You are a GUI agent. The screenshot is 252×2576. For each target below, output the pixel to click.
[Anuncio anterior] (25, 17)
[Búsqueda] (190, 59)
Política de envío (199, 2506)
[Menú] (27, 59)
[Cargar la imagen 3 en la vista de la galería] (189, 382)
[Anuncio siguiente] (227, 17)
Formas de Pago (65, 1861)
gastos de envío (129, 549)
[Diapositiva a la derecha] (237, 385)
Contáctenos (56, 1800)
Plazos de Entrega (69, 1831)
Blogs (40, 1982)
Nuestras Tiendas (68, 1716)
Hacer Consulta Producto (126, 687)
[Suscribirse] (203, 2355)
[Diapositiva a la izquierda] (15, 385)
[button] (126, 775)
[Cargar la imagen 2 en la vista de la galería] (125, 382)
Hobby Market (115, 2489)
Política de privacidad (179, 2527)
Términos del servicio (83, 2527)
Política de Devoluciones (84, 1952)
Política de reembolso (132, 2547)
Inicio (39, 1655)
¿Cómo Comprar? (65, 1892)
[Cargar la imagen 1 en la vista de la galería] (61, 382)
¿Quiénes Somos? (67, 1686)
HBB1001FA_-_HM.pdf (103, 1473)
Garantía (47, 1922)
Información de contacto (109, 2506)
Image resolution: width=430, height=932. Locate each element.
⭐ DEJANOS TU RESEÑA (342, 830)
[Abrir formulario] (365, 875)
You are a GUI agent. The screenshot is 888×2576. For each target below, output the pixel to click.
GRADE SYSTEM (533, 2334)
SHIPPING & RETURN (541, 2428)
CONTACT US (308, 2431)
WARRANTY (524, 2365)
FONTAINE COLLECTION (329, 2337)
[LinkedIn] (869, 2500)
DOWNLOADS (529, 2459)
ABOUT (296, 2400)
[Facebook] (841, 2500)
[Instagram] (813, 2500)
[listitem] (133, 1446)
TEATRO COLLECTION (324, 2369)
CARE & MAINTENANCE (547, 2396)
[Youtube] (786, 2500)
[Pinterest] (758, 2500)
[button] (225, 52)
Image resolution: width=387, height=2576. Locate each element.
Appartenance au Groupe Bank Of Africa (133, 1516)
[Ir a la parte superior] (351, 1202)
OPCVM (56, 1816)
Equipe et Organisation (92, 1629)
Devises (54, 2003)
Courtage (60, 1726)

◆ TASK ◆
In this exercise, repeat all entries exactly.

◆ YOUR SOLUTION ◆
You are a GUI agent. The screenshot is 252×2576. For each target below, output the pixel to click.
[Anuncio anterior] (25, 17)
[Búsqueda] (190, 59)
Política de envío (199, 2506)
[Menú] (27, 59)
[Cargar la imagen 3 en la vista de la galería] (189, 382)
[Anuncio siguiente] (227, 17)
Formas de Pago (65, 1861)
gastos de envío (129, 549)
[Diapositiva a la derecha] (237, 385)
Contáctenos (56, 1800)
Plazos de Entrega (69, 1831)
Blogs (40, 1982)
Nuestras Tiendas (68, 1716)
Hacer Consulta Producto (126, 687)
[Suscribirse] (203, 2355)
[Diapositiva a la izquierda] (15, 385)
[button] (126, 775)
[Cargar la imagen 2 en la vista de la galería] (125, 382)
Hobby Market (115, 2489)
Política de privacidad (179, 2527)
Términos del servicio (83, 2527)
Política de Devoluciones (84, 1952)
Política de reembolso (132, 2547)
Inicio (39, 1655)
¿Cómo Comprar? (65, 1892)
[Cargar la imagen 1 en la vista de la galería] (61, 382)
¿Quiénes Somos? (67, 1686)
HBB1001FA_-_HM.pdf (103, 1473)
Garantía (47, 1922)
Información de contacto (109, 2506)
Image resolution: width=430, height=932. Locate each element.
⭐ DEJANOS TU RESEÑA (342, 830)
[Abrir formulario] (365, 875)
You are a GUI agent. The screenshot is 888×2576. For each target below, output the pixel to click.
GRADE SYSTEM (533, 2334)
SHIPPING & RETURN (541, 2428)
CONTACT US (308, 2431)
WARRANTY (524, 2365)
FONTAINE COLLECTION (329, 2337)
[LinkedIn] (869, 2500)
DOWNLOADS (529, 2459)
ABOUT (296, 2400)
[Facebook] (841, 2500)
[Instagram] (813, 2500)
[listitem] (133, 1446)
TEATRO COLLECTION (324, 2369)
CARE & MAINTENANCE (547, 2396)
[Youtube] (786, 2500)
[Pinterest] (758, 2500)
[button] (225, 52)
Image resolution: width=387, height=2576. Locate each element.
Appartenance au Groupe Bank Of Africa (133, 1516)
[Ir a la parte superior] (351, 1202)
OPCVM (56, 1816)
Equipe et Organisation (92, 1629)
Devises (54, 2003)
Courtage (60, 1726)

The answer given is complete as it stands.